If we follow the advice in the error message we CAN calculate a variable by putting everything into a list
df2 %>%
rowwise %>%
mutate(maxCol = list(which.max(c_across(everything())))) -> dfList
dfList
# output
#
# A tibble: 4 × 4
# Rowwise:
# v1 v2 v3 maxCol
# <dbl> <dbl> <dbl> <list>
# 1 3 NA 1 <int [1]>
# 2 2 1 1 <int [1]>
# 3 NA NA NA <int [0]>
# 4 6 7 1 <int [1]>
However this creates all sorts of other problems. For example if you unlist()
the maxCol
variable it returns 3 values instead of 4.
Can anyone suggest a way around this using dplyr, whereby which.max
returns NA
when it encounters a row with all NA
rather than returning integer(0)
? Or maybe an alternative approach within dplyr using another function?
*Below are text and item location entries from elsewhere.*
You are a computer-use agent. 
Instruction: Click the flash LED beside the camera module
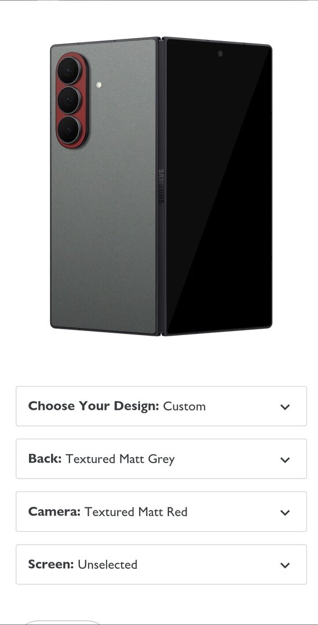coord(98,84)
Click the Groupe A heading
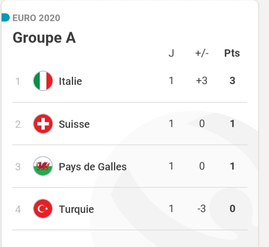This screenshot has height=247, width=269. [x=44, y=38]
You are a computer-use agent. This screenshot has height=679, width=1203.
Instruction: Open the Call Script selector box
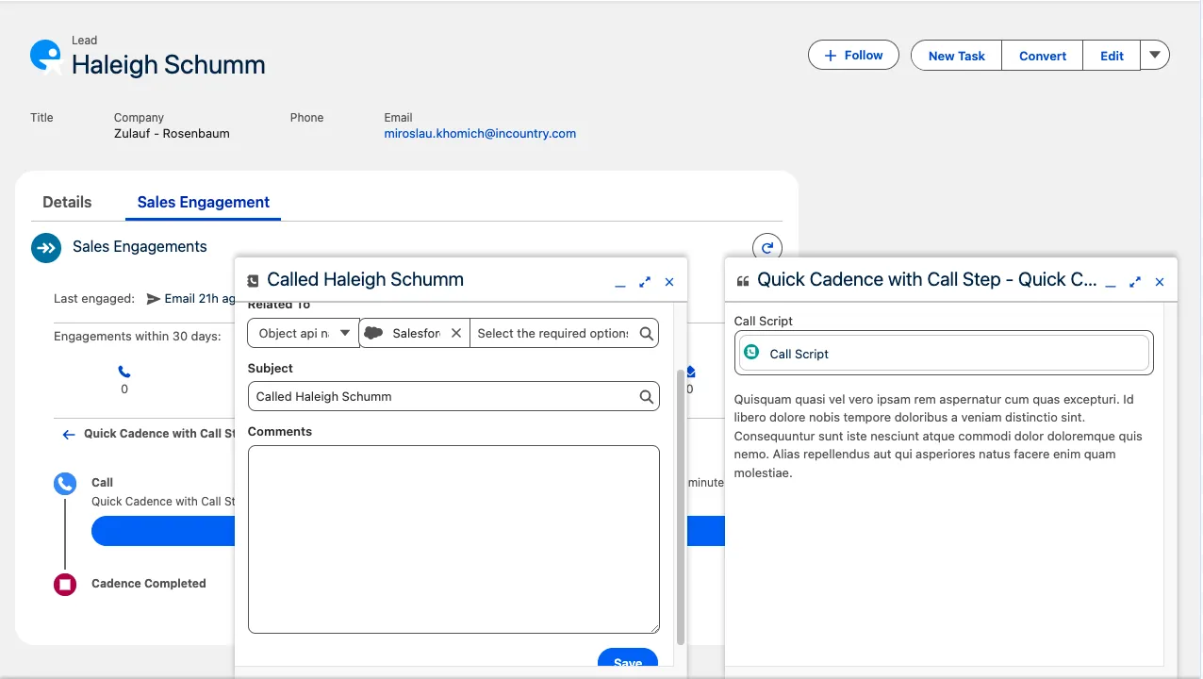click(943, 354)
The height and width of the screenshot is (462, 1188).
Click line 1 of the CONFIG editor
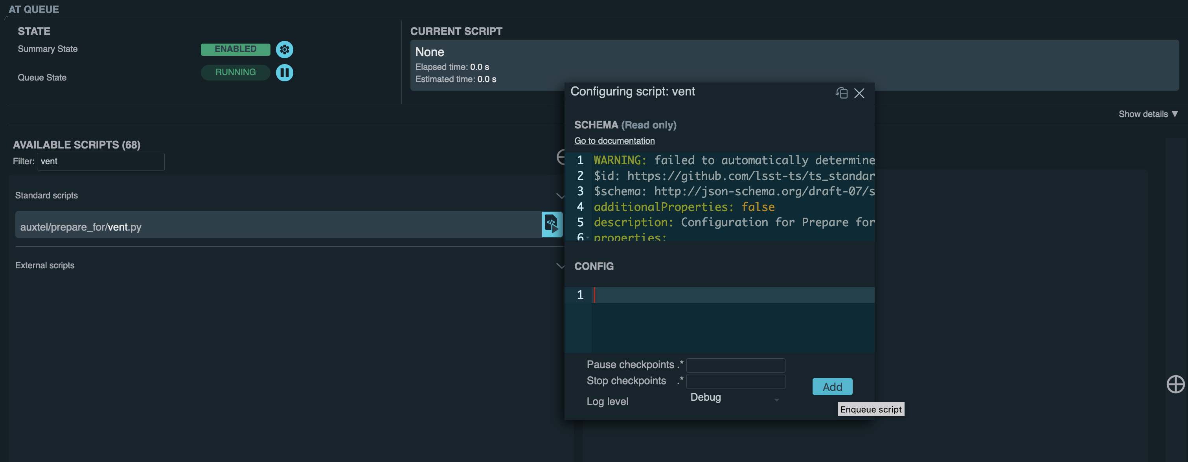[732, 295]
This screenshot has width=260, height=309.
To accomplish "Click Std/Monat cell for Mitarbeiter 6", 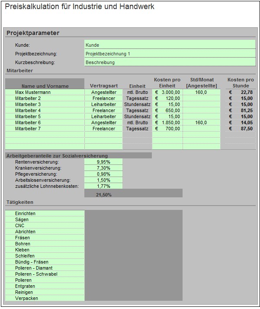I will (x=201, y=122).
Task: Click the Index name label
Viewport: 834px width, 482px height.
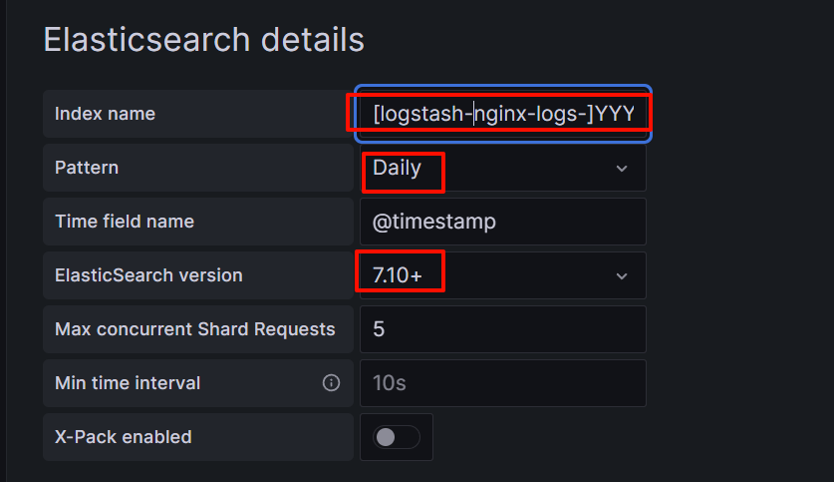Action: click(x=105, y=114)
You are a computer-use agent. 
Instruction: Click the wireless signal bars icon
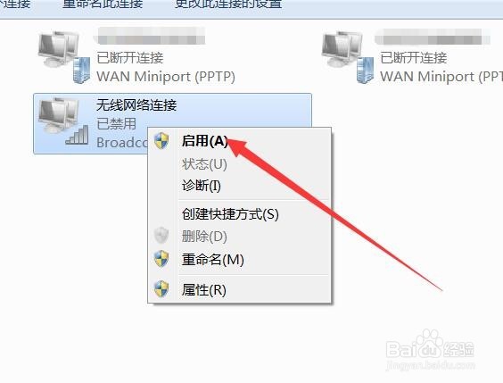pyautogui.click(x=77, y=135)
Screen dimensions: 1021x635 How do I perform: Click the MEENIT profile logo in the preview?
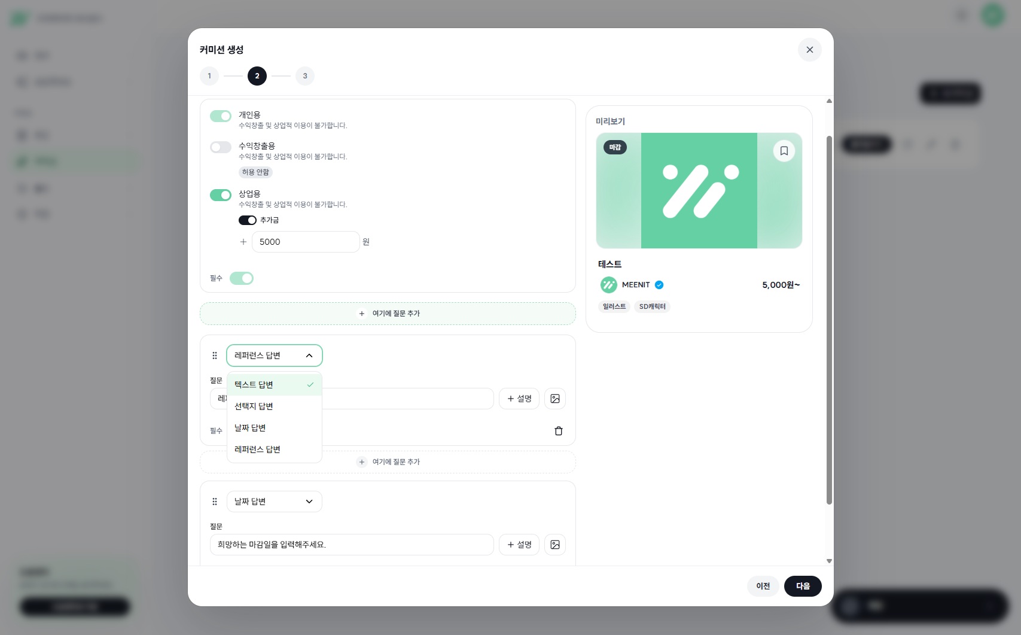[608, 285]
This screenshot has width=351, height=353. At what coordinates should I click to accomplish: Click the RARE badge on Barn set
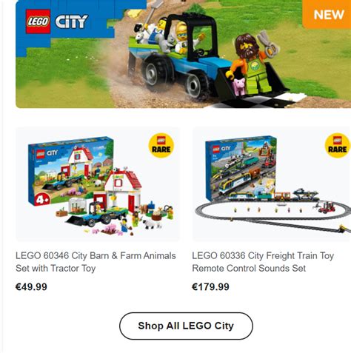click(161, 146)
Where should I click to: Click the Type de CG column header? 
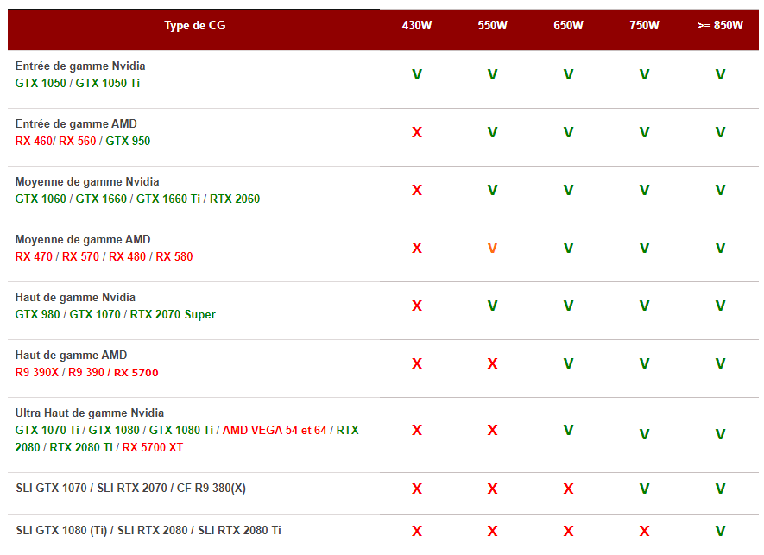point(194,26)
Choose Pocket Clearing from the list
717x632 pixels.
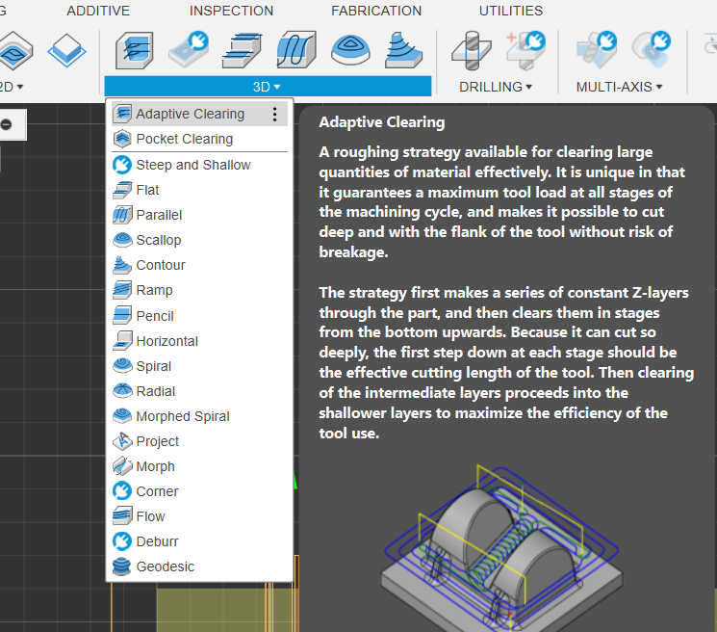pos(184,139)
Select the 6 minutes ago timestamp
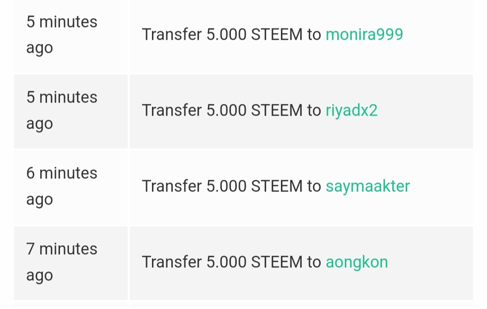This screenshot has height=309, width=487. (x=61, y=186)
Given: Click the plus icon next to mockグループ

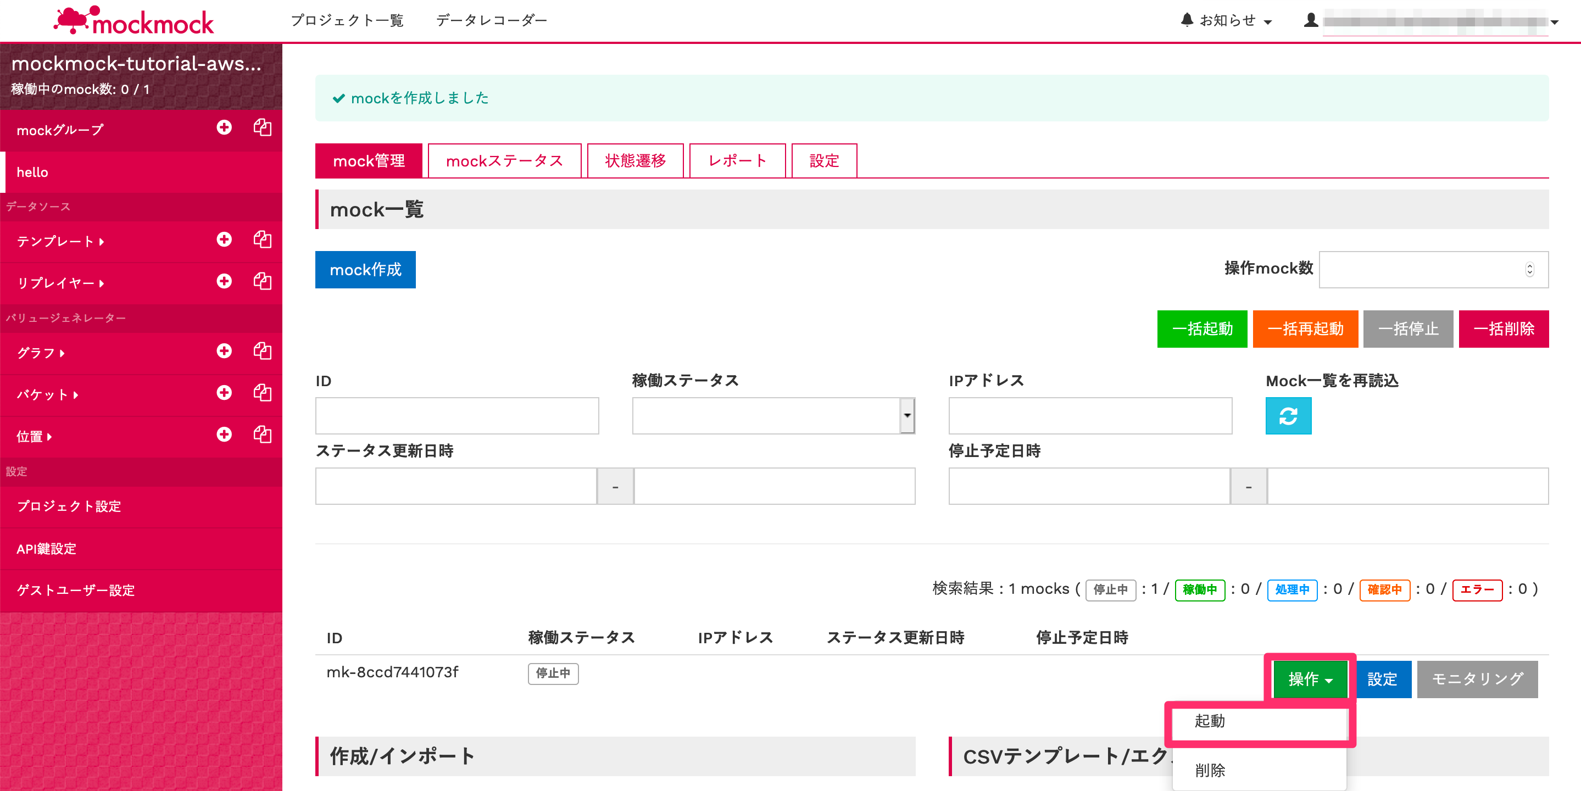Looking at the screenshot, I should (224, 128).
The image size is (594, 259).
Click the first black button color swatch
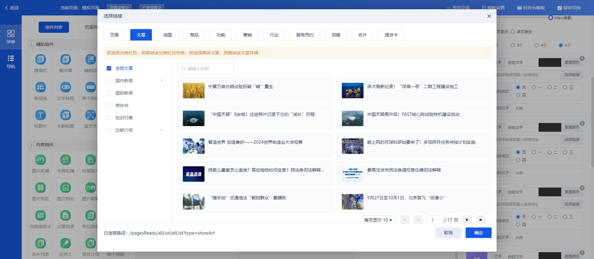tap(549, 62)
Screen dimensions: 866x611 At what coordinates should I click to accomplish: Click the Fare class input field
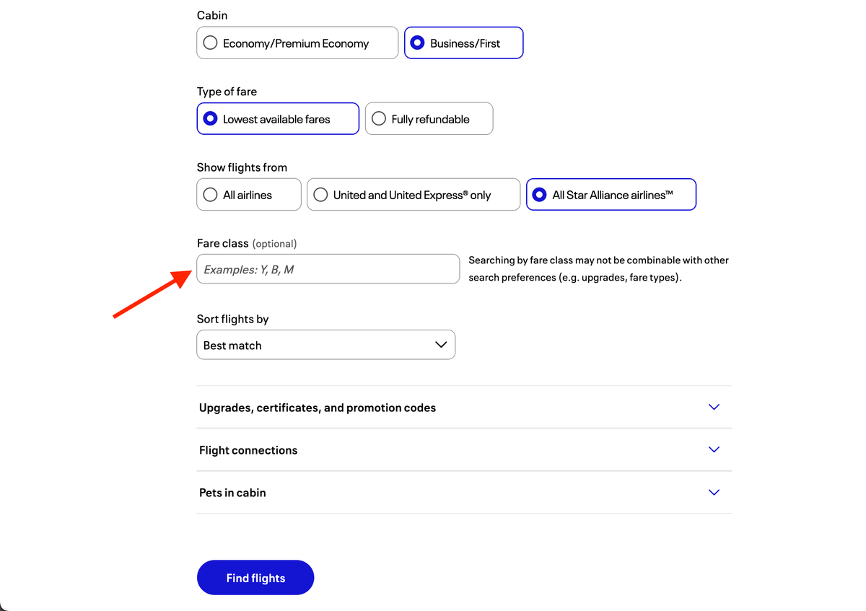point(328,268)
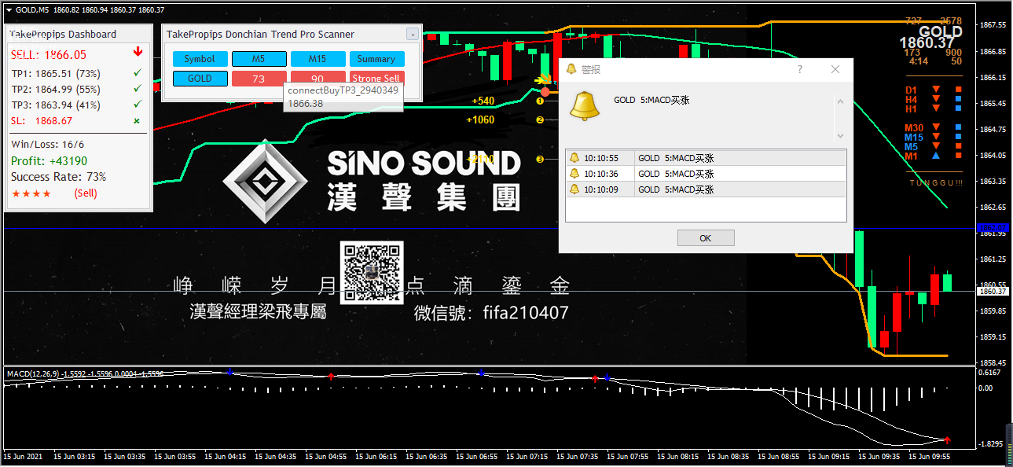Toggle the blue square next to M15
This screenshot has width=1013, height=467.
(958, 137)
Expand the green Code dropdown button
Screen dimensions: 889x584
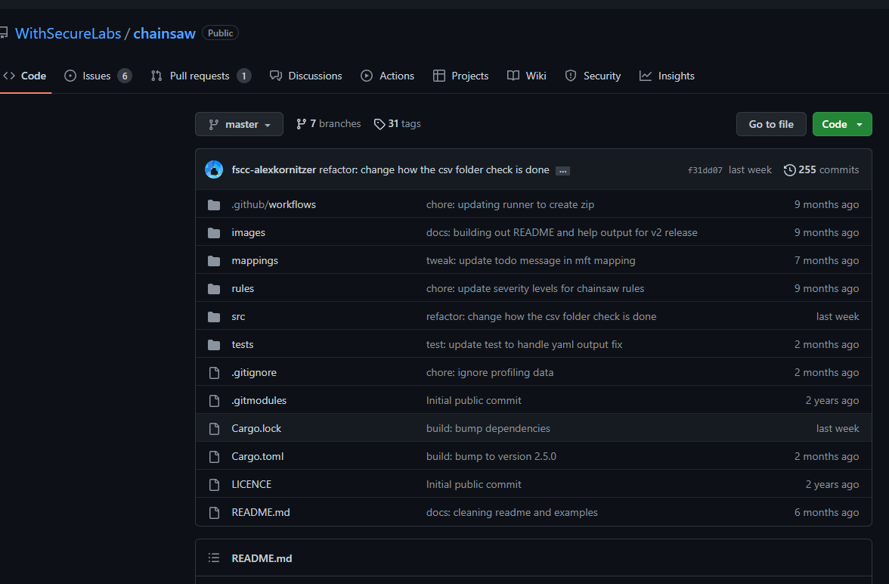pos(841,124)
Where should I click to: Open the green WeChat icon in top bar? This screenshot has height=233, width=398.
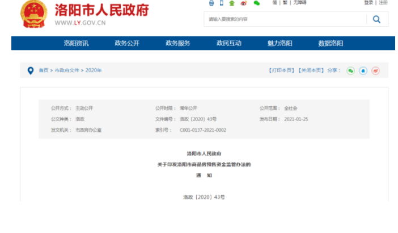coord(256,3)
I can’t simply remove the rows with all NA for the variables in question from the master dataset because the rows in question are only all NA for the variables used to calculate the new variable, i.e. they have valid observations for other variables that prevent me from deleting them listwise.
>Solution :
We can use an ifelse
to catch all rows with NA
(set these rows to NA
, if not, proceed with your command).
library(dplyr)
df2 %>%
rowwise() %>%
mutate(which.max = ifelse(all(is.na(c_across(everything()))), NA, which.max(c_across(everything()))))
# A tibble: 4 × 4
# Rowwise:
v1 v2 v3 which.max
<dbl> <dbl> <dbl> <int>
1 3 NA 1 1
2 2 1 1 1
3 NA NA NA NA
4 6 7 1 2